Where a fraudulent claim is suspected, insurers should closely examine the statements made at policy inception. Dishonesty at the claims stage can often mirror dishonesty at the policy inception stage, particularly when the individual concerned is under financial pressure to reduce premiums. Investigation of all representations made at inception and renewal, in the statement of facts, is therefore vital, particularly as it can be more cost-effective to avoid a policy than to defend an indemnity claim following a repudiation for fraud.
The involvement of third parties or professional enablers in bringing or exaggerating a property claim is a potential risk claims handlers need to be aware of. For example, while the vast majority of loss assessors are genuine, taking their regulation by the Financial Conduct Authority (FCA) very seriously, there are occasions when bad actors hold themselves out as loss assessors when unregulated and seeking to exaggerate or fabricate losses. Claims handlers should therefore check for FCA regulation and the industry intelligence on those parties already implicated in the pursuit of fraudulent claims.
Threat from AI
The rapid evolution of artificial intelligence (AI) in the insurance sector offers exciting opportunities and benefits for insurers to, among others, streamline processes, reduce indemnity spend, improve the customer experience and drive automated fraud detection.
However, generative AI also comes with challenges, as it enables potential misuse, inadvertently equipping fraudsters with the tools to craft more convincing false claims, manipulate data, and exploit system vulnerabilities. Validation of claims and the documentation provided in support of them has always been key for detection of fraud. Previously, bad actors needed time and resources to understand the claims process, generate convincing documents and create fake websites.

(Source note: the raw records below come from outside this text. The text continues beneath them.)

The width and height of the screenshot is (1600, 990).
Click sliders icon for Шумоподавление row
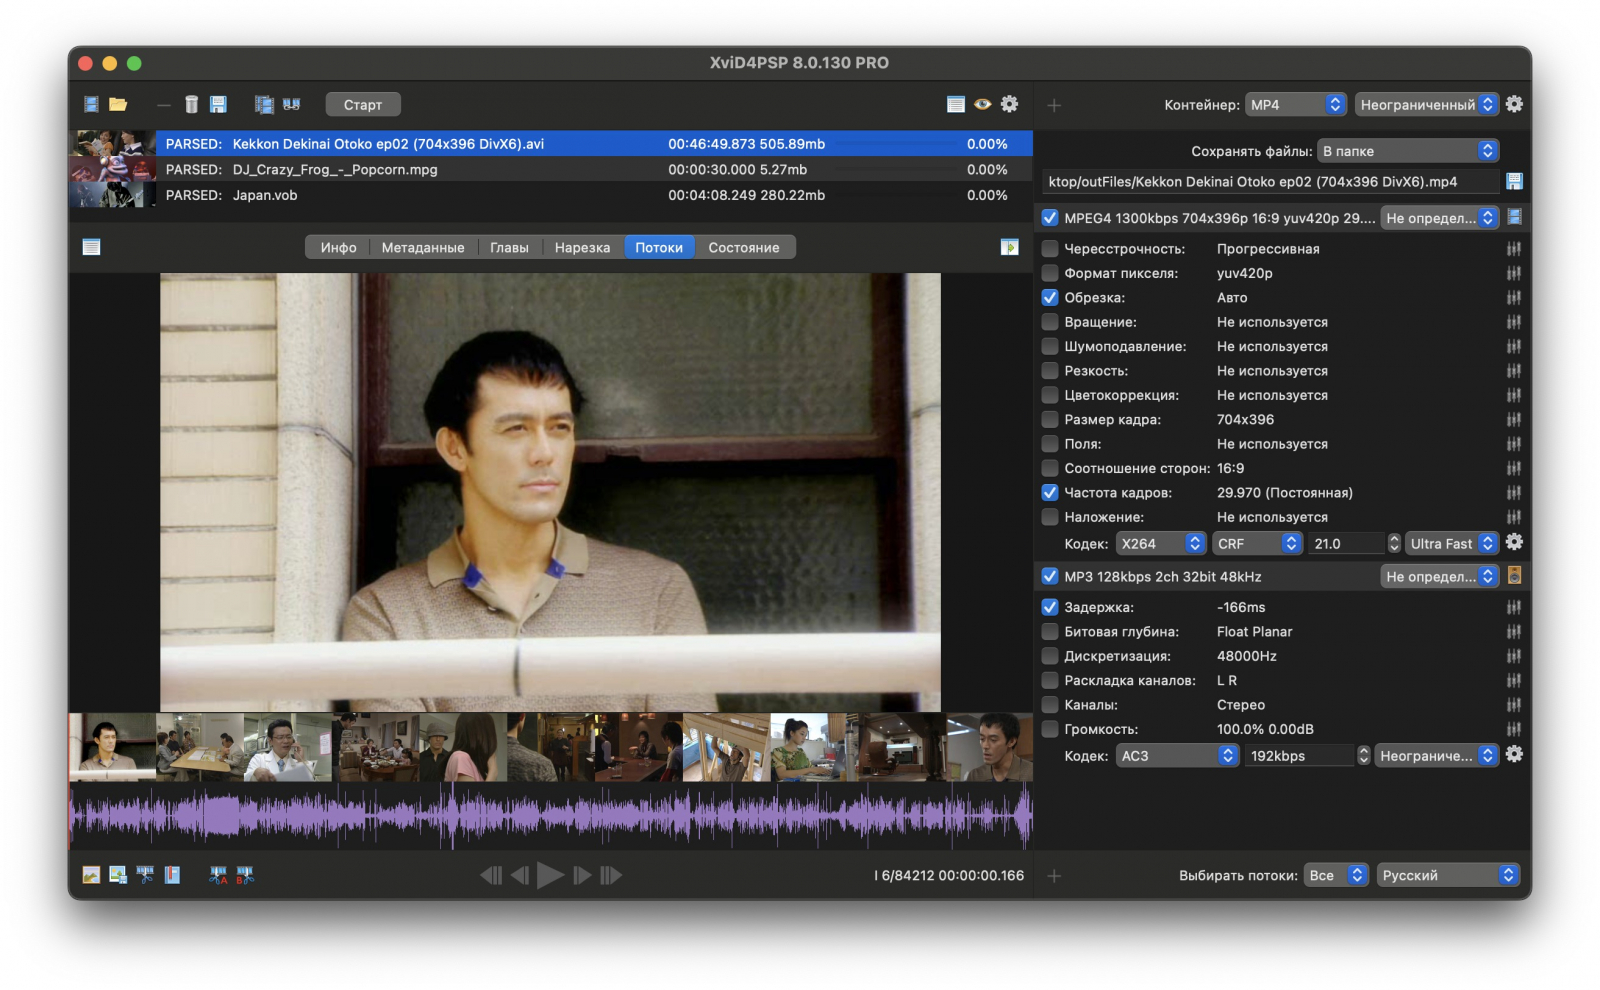coord(1514,346)
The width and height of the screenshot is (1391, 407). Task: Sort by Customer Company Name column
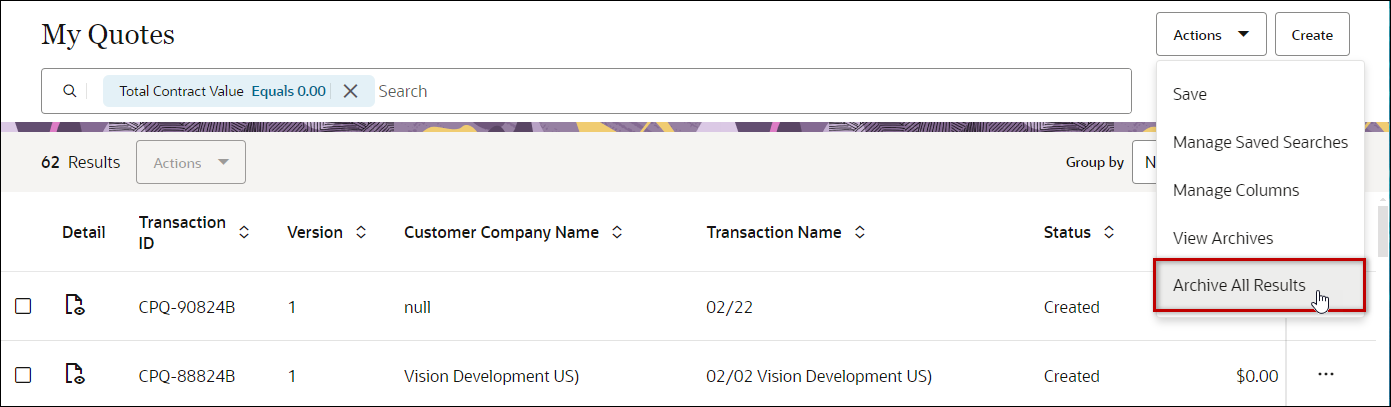(617, 232)
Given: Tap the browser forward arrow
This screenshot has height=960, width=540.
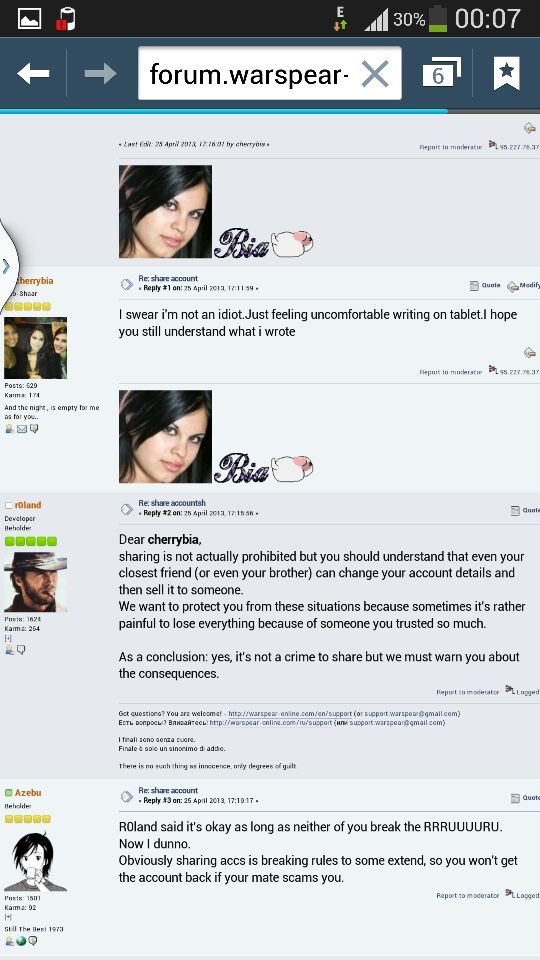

Now, generative AI can develop code for a new website and detailed schedules of work almost instantaneously.
Comment
Insurers face a number of obstacles when fighting property fraud, such as the absence of an industry-wide database and the use of “phoenix” companies by directors to evade detection from previous claims involvement. The investigation of claims is still heavily reliant on the experience and datasets of loss adjusters. The engagement of a good loss adjuster is crucial, but in a collaborative approach sometimes the need for claims to be clearly set out and committed to evidence is key.
Too often a claim evolves to include fraud, but insurers are unable to evidence the nature and content of submissions to a judge as such content will be contained within undocumented conversations. This is turn leads to a difficult “he said/she said” scenario. The Insurance Act 2015 itself can present challenges to an insurer in a first-party claim, as this also requires a careful assessment of whether dishonesty is material or collateral to the claim.
A robust fraud detection process is key to mitigating risks. This includes early identification, early collaboration with forensic investigators, loss adjusters and solicitors to direct investigation, secure evidence and ensure false positives are reduced.